### Assigned task:
Copy the lines below, beginning with the one that contains "How do I perform: Expand" and continuing through the final line, exactly as written and with no other lines.

[Extracted information Boundary: Start]

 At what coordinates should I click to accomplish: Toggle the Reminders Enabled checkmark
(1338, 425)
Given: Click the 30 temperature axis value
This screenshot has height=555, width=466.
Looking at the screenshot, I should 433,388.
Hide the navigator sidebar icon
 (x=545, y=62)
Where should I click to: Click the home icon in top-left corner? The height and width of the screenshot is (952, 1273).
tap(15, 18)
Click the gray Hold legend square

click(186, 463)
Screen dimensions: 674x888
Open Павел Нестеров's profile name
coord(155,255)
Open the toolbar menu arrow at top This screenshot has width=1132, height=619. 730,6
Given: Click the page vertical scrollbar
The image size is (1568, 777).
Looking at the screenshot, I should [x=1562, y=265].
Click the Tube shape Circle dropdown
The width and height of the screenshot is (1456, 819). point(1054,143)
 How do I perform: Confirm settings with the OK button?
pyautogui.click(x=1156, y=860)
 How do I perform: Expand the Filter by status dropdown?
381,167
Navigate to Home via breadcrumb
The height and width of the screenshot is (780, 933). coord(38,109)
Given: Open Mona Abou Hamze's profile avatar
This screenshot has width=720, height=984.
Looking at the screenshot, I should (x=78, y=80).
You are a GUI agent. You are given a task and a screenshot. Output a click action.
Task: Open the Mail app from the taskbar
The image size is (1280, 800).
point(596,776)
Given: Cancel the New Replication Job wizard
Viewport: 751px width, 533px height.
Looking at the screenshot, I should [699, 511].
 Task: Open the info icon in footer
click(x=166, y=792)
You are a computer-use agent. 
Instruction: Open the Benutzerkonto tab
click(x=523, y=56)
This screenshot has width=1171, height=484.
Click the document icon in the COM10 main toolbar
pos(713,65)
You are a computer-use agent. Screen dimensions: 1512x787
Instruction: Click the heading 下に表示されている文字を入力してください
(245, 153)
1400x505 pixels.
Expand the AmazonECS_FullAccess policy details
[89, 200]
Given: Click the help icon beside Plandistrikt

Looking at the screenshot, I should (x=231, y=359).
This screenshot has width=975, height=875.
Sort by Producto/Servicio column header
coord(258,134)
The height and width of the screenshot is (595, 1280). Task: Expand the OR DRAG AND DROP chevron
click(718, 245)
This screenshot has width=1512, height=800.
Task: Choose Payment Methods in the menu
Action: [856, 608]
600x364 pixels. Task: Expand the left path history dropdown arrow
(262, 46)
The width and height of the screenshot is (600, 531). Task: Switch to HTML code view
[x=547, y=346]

[Extracted information Boundary: End]

### Solution to this task:
 How do I perform: Expand the Filter by status dropdown?
381,167
Navigate to Home via breadcrumb
The height and width of the screenshot is (780, 933). coord(38,109)
Given: Open Mona Abou Hamze's profile avatar
This screenshot has width=720, height=984.
Looking at the screenshot, I should (x=78, y=80).
You are a GUI agent. You are given a task and a screenshot. Output a click action.
Task: Open the Mail app from the taskbar
The image size is (1280, 800).
point(596,776)
Given: Cancel the New Replication Job wizard
Viewport: 751px width, 533px height.
Looking at the screenshot, I should [699, 511].
 Task: Open the info icon in footer
click(x=166, y=792)
You are a computer-use agent. 
Instruction: Open the Benutzerkonto tab
click(x=523, y=56)
This screenshot has width=1171, height=484.
Click the document icon in the COM10 main toolbar
pos(713,65)
You are a computer-use agent. Screen dimensions: 1512x787
Instruction: Click the heading 下に表示されている文字を入力してください
(245, 153)
1400x505 pixels.
Expand the AmazonECS_FullAccess policy details
[89, 200]
Given: Click the help icon beside Plandistrikt

Looking at the screenshot, I should (x=231, y=359).
This screenshot has width=975, height=875.
Sort by Producto/Servicio column header
coord(258,134)
The height and width of the screenshot is (595, 1280). Task: Expand the OR DRAG AND DROP chevron
click(718, 245)
This screenshot has width=1512, height=800.
Task: Choose Payment Methods in the menu
Action: [856, 608]
600x364 pixels. Task: Expand the left path history dropdown arrow
(262, 46)
The width and height of the screenshot is (600, 531). Task: Switch to HTML code view
[x=547, y=346]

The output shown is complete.